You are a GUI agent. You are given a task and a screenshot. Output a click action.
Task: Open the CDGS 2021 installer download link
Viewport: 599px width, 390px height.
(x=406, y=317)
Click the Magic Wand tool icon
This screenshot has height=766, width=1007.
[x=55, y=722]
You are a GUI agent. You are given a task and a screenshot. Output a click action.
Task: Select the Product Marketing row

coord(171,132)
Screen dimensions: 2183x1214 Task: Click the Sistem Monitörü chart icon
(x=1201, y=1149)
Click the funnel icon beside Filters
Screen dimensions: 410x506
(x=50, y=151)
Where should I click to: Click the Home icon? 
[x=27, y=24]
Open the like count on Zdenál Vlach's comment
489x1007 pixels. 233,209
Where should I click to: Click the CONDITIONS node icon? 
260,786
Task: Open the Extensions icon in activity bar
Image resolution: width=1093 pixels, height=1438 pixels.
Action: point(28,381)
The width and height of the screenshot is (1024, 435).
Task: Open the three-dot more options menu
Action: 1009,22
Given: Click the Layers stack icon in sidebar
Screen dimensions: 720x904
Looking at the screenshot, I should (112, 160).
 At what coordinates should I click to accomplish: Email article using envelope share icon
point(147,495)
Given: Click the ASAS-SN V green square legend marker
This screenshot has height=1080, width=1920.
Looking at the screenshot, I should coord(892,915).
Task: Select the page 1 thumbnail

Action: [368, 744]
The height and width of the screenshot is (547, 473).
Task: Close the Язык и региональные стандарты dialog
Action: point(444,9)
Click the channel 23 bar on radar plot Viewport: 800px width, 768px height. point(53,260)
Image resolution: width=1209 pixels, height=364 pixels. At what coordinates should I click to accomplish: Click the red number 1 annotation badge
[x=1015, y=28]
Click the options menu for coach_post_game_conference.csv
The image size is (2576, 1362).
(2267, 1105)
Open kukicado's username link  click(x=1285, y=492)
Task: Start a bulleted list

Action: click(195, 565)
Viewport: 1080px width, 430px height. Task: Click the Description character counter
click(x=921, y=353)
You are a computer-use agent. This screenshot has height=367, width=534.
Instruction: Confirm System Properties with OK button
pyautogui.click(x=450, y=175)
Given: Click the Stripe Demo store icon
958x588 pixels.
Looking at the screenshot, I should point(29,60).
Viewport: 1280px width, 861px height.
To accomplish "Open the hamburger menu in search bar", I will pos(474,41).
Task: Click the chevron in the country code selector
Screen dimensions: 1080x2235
————————
▸ **SET PROBLEM**
Copy the whole listing above line for line, with no changes.

▸ **SOLUTION FOR THIS PROBLEM**
You are a GUI agent. You are given a task and a screenshot. Output a click action.
Task: Open the CDGS 2021 installer download link
Viewport: 599px width, 390px height.
(x=406, y=317)
Click the Magic Wand tool icon
This screenshot has height=766, width=1007.
[x=55, y=722]
You are a GUI agent. You are given a task and a screenshot. Output a click action.
Task: Select the Product Marketing row

coord(171,132)
Screen dimensions: 2183x1214 Task: Click the Sistem Monitörü chart icon
(x=1201, y=1149)
Click the funnel icon beside Filters
Screen dimensions: 410x506
(x=50, y=151)
Where should I click to: Click the Home icon? 
[x=27, y=24]
Open the like count on Zdenál Vlach's comment
489x1007 pixels. 233,209
Where should I click to: Click the CONDITIONS node icon? 
260,786
Task: Open the Extensions icon in activity bar
Image resolution: width=1093 pixels, height=1438 pixels.
Action: point(28,381)
The width and height of the screenshot is (1024, 435).
Task: Open the three-dot more options menu
Action: 1009,22
Given: Click the Layers stack icon in sidebar
Screen dimensions: 720x904
Looking at the screenshot, I should (112, 160).
 At what coordinates should I click to accomplish: Email article using envelope share icon
point(147,495)
Given: Click the ASAS-SN V green square legend marker
This screenshot has height=1080, width=1920.
Looking at the screenshot, I should coord(892,915).
Task: Select the page 1 thumbnail

Action: [368, 744]
The height and width of the screenshot is (547, 473).
Task: Close the Язык и региональные стандарты dialog
Action: point(444,9)
Click the channel 23 bar on radar plot Viewport: 800px width, 768px height. point(53,260)
Image resolution: width=1209 pixels, height=364 pixels. At what coordinates should I click to accomplish: Click the red number 1 annotation badge
[x=1015, y=28]
Click the options menu for coach_post_game_conference.csv
The image size is (2576, 1362).
(2267, 1105)
Open kukicado's username link  click(x=1285, y=492)
Task: Start a bulleted list

Action: click(195, 565)
Viewport: 1080px width, 430px height. Task: Click the Description character counter
click(x=921, y=353)
You are a computer-use agent. This screenshot has height=367, width=534.
Instruction: Confirm System Properties with OK button
pyautogui.click(x=450, y=175)
Given: Click the Stripe Demo store icon
958x588 pixels.
Looking at the screenshot, I should point(29,60).
Viewport: 1280px width, 861px height.
To accomplish "Open the hamburger menu in search bar", I will pos(474,41).
Task: Click the chevron in the country code selector
Screen dimensions: 1080x2235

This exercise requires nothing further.